◆ **Direction**
Reproduce the stretch of the data below from the line containing "Tap 概率提升UP banner" through the line containing "pyautogui.click(x=616, y=87)", keeping every character unchanged.

◆ **Dataset records**
(begin)
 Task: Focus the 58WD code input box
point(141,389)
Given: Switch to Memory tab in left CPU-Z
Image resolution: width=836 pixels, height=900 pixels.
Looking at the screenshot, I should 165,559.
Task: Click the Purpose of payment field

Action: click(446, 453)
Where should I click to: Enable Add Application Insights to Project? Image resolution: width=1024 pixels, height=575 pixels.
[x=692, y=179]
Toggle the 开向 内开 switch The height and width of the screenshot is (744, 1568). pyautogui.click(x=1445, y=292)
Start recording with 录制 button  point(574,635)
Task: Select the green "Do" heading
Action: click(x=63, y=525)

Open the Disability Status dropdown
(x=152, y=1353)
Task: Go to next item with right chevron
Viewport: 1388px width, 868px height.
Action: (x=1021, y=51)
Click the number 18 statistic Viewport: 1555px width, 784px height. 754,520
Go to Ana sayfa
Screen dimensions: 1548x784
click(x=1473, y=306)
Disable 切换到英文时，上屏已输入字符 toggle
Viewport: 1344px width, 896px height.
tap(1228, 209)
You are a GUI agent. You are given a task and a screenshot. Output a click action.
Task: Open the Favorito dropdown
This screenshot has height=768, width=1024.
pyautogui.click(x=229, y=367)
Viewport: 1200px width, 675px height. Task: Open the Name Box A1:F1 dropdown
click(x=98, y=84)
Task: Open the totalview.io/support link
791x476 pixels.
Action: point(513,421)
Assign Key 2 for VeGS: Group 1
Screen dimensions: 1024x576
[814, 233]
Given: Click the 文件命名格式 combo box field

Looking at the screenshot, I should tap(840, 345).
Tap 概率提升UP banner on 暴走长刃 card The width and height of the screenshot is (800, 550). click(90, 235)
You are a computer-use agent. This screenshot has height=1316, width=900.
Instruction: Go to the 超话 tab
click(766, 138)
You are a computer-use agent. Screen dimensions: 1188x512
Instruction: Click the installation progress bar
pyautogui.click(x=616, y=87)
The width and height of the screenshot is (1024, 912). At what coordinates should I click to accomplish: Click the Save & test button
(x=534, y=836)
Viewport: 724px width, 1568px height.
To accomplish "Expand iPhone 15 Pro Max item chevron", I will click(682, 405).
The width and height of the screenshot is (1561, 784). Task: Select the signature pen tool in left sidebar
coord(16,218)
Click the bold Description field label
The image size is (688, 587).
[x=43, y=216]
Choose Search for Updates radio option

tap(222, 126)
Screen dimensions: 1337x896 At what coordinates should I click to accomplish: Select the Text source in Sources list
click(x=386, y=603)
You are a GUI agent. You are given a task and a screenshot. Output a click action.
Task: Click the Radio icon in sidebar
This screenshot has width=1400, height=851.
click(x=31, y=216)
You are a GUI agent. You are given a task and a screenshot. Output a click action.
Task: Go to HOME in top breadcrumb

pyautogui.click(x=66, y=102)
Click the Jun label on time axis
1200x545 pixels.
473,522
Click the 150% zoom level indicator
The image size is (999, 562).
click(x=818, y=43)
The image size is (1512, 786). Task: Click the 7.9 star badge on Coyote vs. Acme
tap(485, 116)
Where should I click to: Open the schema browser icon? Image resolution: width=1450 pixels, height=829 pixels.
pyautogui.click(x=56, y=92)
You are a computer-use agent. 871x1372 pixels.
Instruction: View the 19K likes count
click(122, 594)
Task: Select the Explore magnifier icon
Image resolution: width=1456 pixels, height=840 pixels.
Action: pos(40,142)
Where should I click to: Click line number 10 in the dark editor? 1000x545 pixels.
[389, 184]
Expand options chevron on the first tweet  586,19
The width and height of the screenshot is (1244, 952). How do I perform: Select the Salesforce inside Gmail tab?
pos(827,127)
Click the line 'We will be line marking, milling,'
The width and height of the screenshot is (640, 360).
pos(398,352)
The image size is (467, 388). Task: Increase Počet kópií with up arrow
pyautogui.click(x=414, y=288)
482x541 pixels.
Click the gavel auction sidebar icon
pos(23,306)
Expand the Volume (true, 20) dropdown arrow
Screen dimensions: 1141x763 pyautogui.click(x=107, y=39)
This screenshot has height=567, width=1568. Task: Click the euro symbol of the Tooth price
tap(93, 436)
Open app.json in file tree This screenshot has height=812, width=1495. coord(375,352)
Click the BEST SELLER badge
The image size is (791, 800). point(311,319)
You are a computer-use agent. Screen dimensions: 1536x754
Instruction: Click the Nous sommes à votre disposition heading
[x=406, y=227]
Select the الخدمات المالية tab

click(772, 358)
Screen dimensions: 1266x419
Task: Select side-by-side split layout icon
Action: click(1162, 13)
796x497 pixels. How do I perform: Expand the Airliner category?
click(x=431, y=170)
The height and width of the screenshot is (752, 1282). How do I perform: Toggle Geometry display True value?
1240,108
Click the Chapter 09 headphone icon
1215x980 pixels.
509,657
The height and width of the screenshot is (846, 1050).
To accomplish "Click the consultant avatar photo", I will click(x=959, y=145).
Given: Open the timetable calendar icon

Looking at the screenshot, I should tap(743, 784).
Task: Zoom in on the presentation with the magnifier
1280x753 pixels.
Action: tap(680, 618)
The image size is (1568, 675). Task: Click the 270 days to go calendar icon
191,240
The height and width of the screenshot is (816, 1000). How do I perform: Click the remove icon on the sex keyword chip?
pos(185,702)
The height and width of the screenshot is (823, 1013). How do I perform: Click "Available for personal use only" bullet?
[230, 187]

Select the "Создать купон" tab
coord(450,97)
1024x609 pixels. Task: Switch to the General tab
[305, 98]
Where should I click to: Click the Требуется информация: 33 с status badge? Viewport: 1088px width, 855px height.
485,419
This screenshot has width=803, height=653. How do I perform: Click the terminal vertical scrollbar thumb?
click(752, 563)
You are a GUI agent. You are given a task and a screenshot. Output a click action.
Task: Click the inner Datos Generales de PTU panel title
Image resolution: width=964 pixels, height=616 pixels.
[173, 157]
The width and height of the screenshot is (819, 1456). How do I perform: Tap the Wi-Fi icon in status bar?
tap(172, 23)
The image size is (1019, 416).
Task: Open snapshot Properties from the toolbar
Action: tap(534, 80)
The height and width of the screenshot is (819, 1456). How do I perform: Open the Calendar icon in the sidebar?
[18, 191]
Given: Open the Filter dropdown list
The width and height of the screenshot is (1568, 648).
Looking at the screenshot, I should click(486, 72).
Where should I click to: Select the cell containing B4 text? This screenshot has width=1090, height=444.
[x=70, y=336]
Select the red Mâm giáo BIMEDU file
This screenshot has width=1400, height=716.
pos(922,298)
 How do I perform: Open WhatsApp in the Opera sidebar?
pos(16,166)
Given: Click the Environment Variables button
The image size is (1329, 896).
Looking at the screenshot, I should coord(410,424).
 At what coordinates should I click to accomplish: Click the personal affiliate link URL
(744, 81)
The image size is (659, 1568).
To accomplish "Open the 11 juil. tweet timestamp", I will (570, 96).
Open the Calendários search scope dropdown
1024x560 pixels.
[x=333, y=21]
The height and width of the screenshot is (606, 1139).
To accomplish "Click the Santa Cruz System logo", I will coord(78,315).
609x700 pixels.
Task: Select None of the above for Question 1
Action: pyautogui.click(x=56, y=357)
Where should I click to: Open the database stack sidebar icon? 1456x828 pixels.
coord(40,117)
(end)
◆ **Expected output**
Tap 概率提升UP banner on 暴走长刃 card The width and height of the screenshot is (800, 550). click(90, 235)
You are a computer-use agent. This screenshot has height=1316, width=900.
Instruction: Go to the 超话 tab
click(766, 138)
You are a computer-use agent. Screen dimensions: 1188x512
Instruction: Click the installation progress bar
pyautogui.click(x=616, y=87)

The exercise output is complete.